----- Information supplied -----
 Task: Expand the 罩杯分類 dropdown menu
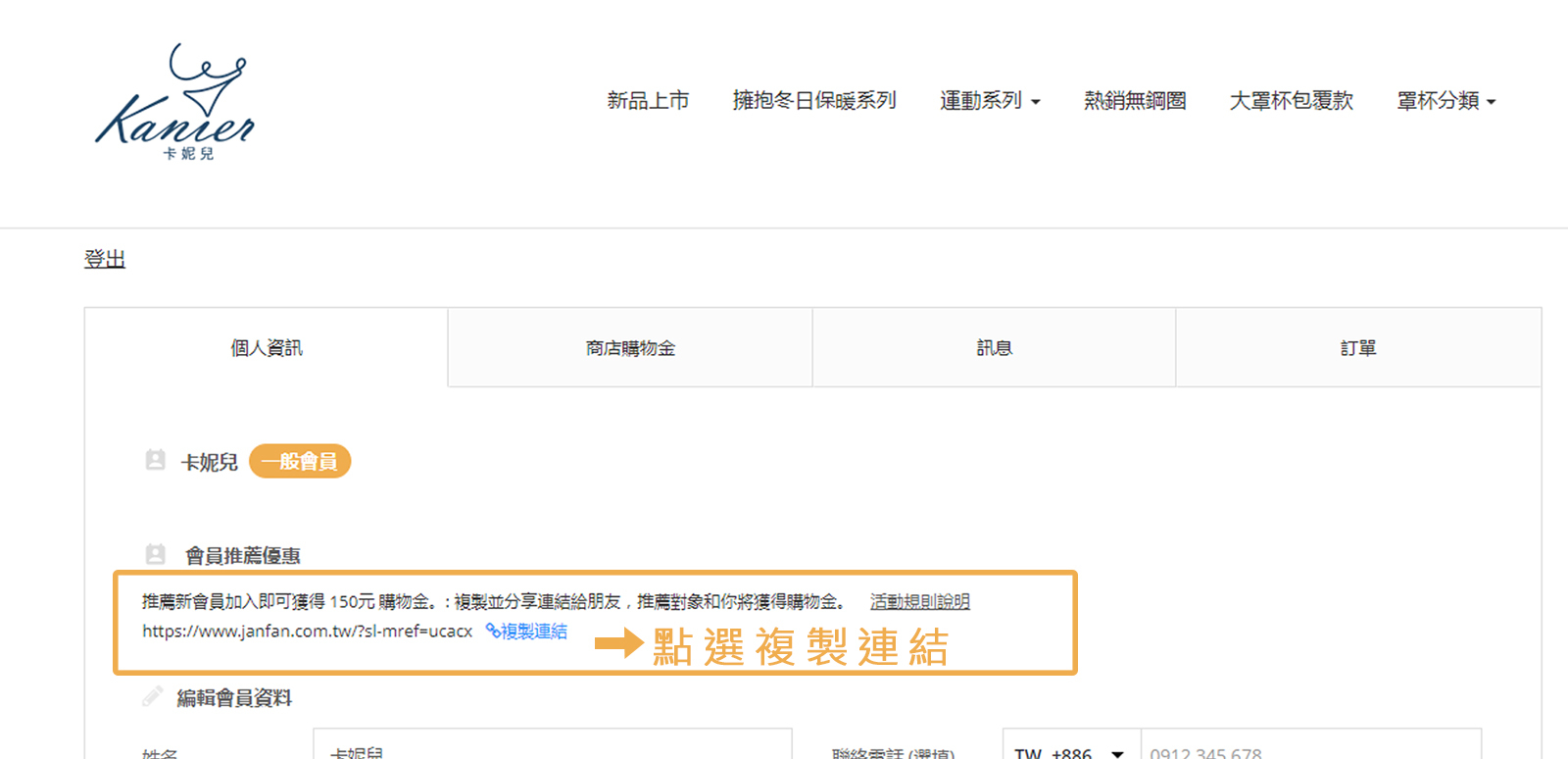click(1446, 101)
-----
----- Information supplied -----
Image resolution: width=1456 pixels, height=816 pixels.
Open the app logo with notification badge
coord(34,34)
-----
----- Information supplied -----
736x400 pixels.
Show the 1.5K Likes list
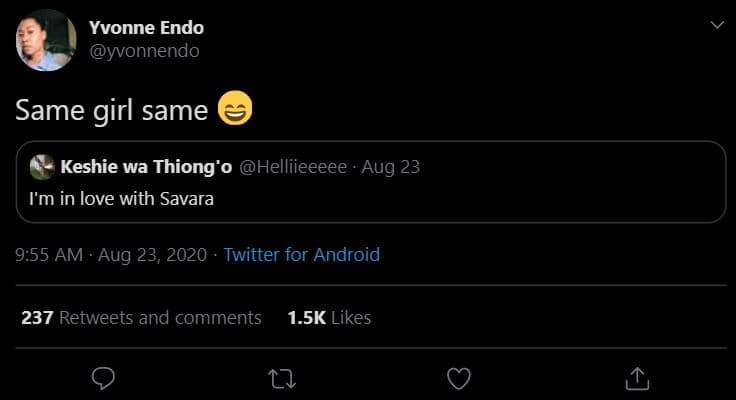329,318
-----
» Instructions to follow
Task for the records above: copy every line in which the word "pixels" occurs.

» The completed task
Image resolution: width=1456 pixels, height=816 pixels.
736x400 pixels.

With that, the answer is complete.